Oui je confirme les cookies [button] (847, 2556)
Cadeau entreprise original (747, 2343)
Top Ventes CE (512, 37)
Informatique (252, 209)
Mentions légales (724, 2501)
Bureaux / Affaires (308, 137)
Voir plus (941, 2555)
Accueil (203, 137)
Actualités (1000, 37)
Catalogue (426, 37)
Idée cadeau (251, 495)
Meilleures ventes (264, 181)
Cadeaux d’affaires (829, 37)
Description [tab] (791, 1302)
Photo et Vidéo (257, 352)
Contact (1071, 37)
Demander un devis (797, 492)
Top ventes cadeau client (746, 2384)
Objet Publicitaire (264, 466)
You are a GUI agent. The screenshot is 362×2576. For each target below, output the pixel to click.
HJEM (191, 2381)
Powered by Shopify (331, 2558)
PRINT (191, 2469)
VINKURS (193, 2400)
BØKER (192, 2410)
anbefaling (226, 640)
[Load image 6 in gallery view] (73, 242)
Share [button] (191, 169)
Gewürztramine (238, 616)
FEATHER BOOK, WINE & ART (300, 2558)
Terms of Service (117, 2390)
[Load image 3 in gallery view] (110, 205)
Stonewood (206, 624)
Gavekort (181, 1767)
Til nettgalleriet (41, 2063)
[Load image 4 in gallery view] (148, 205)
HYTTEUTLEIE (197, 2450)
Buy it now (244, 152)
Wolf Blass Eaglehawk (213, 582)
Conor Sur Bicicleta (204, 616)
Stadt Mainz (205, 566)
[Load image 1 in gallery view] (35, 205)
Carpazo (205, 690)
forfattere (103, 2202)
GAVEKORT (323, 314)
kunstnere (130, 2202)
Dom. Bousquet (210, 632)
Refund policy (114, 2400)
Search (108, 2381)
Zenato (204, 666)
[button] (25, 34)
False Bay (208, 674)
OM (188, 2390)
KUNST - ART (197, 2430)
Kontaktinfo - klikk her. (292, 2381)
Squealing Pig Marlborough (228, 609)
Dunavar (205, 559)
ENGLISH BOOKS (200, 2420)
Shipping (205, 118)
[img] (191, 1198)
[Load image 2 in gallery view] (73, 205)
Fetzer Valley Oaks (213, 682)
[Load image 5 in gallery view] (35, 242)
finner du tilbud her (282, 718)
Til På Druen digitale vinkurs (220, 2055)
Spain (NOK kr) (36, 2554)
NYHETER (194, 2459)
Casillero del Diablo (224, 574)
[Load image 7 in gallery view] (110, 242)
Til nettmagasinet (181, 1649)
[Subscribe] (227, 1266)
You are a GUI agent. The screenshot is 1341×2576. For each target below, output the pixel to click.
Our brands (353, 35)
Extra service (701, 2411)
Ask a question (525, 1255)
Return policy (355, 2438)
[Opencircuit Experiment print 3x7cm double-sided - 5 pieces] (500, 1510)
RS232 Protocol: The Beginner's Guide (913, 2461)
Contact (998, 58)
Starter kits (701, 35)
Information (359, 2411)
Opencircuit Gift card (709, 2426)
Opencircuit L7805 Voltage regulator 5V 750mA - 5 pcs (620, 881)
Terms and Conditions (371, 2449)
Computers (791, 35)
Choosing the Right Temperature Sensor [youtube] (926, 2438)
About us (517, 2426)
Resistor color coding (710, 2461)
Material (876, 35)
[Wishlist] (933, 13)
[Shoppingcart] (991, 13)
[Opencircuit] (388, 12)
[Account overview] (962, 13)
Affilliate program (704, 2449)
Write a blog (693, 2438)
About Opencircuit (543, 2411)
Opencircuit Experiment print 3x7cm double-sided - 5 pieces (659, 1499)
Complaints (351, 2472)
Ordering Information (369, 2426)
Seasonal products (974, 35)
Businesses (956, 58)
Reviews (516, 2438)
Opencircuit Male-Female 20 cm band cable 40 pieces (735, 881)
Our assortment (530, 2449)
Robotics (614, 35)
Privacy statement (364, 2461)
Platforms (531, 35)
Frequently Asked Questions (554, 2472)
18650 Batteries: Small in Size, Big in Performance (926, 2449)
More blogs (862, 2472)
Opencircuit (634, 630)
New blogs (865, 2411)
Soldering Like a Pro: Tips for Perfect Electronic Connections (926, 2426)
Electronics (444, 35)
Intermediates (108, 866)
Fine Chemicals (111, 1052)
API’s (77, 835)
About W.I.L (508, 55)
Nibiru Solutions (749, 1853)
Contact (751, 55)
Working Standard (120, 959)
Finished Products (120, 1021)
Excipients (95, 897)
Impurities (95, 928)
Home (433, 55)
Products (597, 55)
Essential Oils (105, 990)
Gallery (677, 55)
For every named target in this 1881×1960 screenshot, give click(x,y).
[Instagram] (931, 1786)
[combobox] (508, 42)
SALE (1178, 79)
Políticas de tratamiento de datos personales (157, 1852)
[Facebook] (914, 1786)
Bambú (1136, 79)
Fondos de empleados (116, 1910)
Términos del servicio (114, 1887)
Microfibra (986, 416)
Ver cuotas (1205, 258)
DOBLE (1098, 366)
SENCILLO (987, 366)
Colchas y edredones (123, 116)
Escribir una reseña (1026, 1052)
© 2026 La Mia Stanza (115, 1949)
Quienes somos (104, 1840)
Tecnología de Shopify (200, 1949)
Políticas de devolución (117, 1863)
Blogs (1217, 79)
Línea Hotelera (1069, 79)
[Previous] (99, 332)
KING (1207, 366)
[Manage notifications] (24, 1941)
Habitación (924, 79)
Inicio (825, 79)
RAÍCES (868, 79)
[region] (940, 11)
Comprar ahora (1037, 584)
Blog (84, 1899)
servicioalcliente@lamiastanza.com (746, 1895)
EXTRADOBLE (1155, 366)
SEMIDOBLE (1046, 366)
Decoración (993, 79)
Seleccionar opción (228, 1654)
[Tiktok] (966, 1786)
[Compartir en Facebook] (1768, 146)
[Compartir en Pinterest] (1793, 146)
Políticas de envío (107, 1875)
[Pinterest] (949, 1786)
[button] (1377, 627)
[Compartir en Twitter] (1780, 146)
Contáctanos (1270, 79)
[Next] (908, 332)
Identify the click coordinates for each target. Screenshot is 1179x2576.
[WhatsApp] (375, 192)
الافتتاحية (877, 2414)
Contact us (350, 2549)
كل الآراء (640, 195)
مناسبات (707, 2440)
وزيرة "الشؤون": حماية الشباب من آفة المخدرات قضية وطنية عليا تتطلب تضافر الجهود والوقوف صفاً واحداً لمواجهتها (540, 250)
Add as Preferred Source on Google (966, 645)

ABOUT THIS EXERCISE: Copy out each line of the records that holds the string "Terms".

SOLUTION FOR THIS EXERCISE:
Terms of Service (117, 2390)
Terms and Conditions (371, 2449)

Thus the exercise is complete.